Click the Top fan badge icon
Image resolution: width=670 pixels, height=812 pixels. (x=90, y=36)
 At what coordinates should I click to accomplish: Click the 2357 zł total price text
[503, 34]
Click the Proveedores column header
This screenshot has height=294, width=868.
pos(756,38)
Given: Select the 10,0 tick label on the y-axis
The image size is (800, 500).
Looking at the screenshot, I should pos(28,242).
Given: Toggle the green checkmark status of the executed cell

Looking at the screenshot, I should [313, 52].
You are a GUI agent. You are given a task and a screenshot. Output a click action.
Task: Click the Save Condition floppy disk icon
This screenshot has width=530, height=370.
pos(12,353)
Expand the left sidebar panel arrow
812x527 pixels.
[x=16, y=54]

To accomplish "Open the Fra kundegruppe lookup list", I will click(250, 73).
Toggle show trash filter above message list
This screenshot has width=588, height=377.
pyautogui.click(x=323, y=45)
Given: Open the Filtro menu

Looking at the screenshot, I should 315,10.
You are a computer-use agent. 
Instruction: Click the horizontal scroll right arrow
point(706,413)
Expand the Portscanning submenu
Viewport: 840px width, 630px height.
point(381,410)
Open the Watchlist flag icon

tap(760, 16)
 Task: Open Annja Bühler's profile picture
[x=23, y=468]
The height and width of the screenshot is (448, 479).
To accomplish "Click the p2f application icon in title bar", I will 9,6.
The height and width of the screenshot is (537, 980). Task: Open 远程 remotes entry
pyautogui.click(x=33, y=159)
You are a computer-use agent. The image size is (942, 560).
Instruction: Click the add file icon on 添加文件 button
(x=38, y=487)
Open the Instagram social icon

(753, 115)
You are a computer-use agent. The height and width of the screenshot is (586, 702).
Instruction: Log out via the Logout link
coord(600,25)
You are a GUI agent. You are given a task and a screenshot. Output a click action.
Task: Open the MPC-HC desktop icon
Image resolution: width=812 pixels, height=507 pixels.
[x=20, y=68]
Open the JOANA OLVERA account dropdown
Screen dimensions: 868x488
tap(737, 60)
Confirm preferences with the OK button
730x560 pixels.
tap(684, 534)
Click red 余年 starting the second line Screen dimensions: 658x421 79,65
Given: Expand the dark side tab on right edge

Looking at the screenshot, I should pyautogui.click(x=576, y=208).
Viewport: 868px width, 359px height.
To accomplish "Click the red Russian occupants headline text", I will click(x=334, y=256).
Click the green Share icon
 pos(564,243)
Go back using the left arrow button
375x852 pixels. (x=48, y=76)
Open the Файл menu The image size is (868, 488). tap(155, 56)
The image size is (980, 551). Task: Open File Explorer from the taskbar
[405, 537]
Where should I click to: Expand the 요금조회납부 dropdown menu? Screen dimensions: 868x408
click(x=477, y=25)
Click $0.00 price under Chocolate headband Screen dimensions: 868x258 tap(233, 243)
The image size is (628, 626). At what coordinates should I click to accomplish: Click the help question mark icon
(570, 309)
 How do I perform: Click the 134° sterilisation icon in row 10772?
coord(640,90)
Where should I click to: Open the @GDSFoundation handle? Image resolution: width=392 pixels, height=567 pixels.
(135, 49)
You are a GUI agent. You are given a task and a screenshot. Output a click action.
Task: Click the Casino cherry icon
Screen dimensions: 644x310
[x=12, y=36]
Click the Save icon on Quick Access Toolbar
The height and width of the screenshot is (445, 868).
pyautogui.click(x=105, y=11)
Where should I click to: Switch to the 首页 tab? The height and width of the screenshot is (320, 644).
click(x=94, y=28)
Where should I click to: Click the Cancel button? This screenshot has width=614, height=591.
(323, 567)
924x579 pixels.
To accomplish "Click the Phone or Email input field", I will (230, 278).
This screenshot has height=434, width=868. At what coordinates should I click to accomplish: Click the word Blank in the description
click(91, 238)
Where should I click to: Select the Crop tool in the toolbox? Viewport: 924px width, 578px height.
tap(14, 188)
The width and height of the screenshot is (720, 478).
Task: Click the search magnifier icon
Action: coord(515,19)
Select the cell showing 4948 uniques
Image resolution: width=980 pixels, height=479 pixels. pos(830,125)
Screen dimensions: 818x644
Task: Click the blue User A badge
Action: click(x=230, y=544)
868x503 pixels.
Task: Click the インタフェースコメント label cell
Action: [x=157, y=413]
#####
> [Your instructions] Every entry must appear again in the answer, exactly as written.

> [Response to this task]
Click the Top fan badge icon
Image resolution: width=670 pixels, height=812 pixels. (x=90, y=36)
 At what coordinates should I click to accomplish: Click the 2357 zł total price text
[503, 34]
Click the Proveedores column header
This screenshot has height=294, width=868.
pos(756,38)
Given: Select the 10,0 tick label on the y-axis
The image size is (800, 500).
Looking at the screenshot, I should pos(28,242).
Given: Toggle the green checkmark status of the executed cell

Looking at the screenshot, I should [313, 52].
You are a GUI agent. You are given a task and a screenshot. Output a click action.
Task: Click the Save Condition floppy disk icon
This screenshot has width=530, height=370.
pos(12,353)
Expand the left sidebar panel arrow
812x527 pixels.
[x=16, y=54]

To accomplish "Open the Fra kundegruppe lookup list", I will click(250, 73).
Toggle show trash filter above message list
This screenshot has width=588, height=377.
pyautogui.click(x=323, y=45)
Given: Open the Filtro menu

Looking at the screenshot, I should 315,10.
You are a computer-use agent. 
Instruction: Click the horizontal scroll right arrow
point(706,413)
Expand the Portscanning submenu
Viewport: 840px width, 630px height.
point(381,410)
Open the Watchlist flag icon

tap(760, 16)
 Task: Open Annja Bühler's profile picture
[x=23, y=468]
The height and width of the screenshot is (448, 479).
To accomplish "Click the p2f application icon in title bar", I will 9,6.
The height and width of the screenshot is (537, 980). Task: Open 远程 remotes entry
pyautogui.click(x=33, y=159)
You are a computer-use agent. The image size is (942, 560).
Instruction: Click the add file icon on 添加文件 button
(x=38, y=487)
Open the Instagram social icon

(753, 115)
You are a computer-use agent. The height and width of the screenshot is (586, 702).
Instruction: Log out via the Logout link
coord(600,25)
You are a GUI agent. You are given a task and a screenshot. Output a click action.
Task: Open the MPC-HC desktop icon
Image resolution: width=812 pixels, height=507 pixels.
[x=20, y=68]
Open the JOANA OLVERA account dropdown
Screen dimensions: 868x488
tap(737, 60)
Confirm preferences with the OK button
730x560 pixels.
tap(684, 534)
Click red 余年 starting the second line Screen dimensions: 658x421 79,65
Given: Expand the dark side tab on right edge

Looking at the screenshot, I should pyautogui.click(x=576, y=208).
Viewport: 868px width, 359px height.
To accomplish "Click the red Russian occupants headline text", I will click(x=334, y=256).
Click the green Share icon
 pos(564,243)
Go back using the left arrow button
375x852 pixels. (x=48, y=76)
Open the Файл menu The image size is (868, 488). tap(155, 56)
The image size is (980, 551). Task: Open File Explorer from the taskbar
[405, 537]
Where should I click to: Expand the 요금조회납부 dropdown menu? Screen dimensions: 868x408
click(x=477, y=25)
Click $0.00 price under Chocolate headband Screen dimensions: 868x258 tap(233, 243)
The image size is (628, 626). At what coordinates should I click to accomplish: Click the help question mark icon
(570, 309)
 How do I perform: Click the 134° sterilisation icon in row 10772?
coord(640,90)
Where should I click to: Open the @GDSFoundation handle? Image resolution: width=392 pixels, height=567 pixels.
(135, 49)
You are a GUI agent. You are given a task and a screenshot. Output a click action.
Task: Click the Casino cherry icon
Screen dimensions: 644x310
[x=12, y=36]
Click the Save icon on Quick Access Toolbar
The height and width of the screenshot is (445, 868).
pyautogui.click(x=105, y=11)
Where should I click to: Switch to the 首页 tab? The height and width of the screenshot is (320, 644).
click(x=94, y=28)
Where should I click to: Click the Cancel button? This screenshot has width=614, height=591.
(323, 567)
924x579 pixels.
To accomplish "Click the Phone or Email input field", I will (230, 278).
This screenshot has height=434, width=868. At what coordinates should I click to accomplish: Click the word Blank in the description
click(91, 238)
Where should I click to: Select the Crop tool in the toolbox? Viewport: 924px width, 578px height.
tap(14, 188)
The width and height of the screenshot is (720, 478).
Task: Click the search magnifier icon
Action: coord(515,19)
Select the cell showing 4948 uniques
Image resolution: width=980 pixels, height=479 pixels. pos(830,125)
Screen dimensions: 818x644
Task: Click the blue User A badge
Action: click(x=230, y=544)
868x503 pixels.
Task: Click the インタフェースコメント label cell
Action: [x=157, y=413]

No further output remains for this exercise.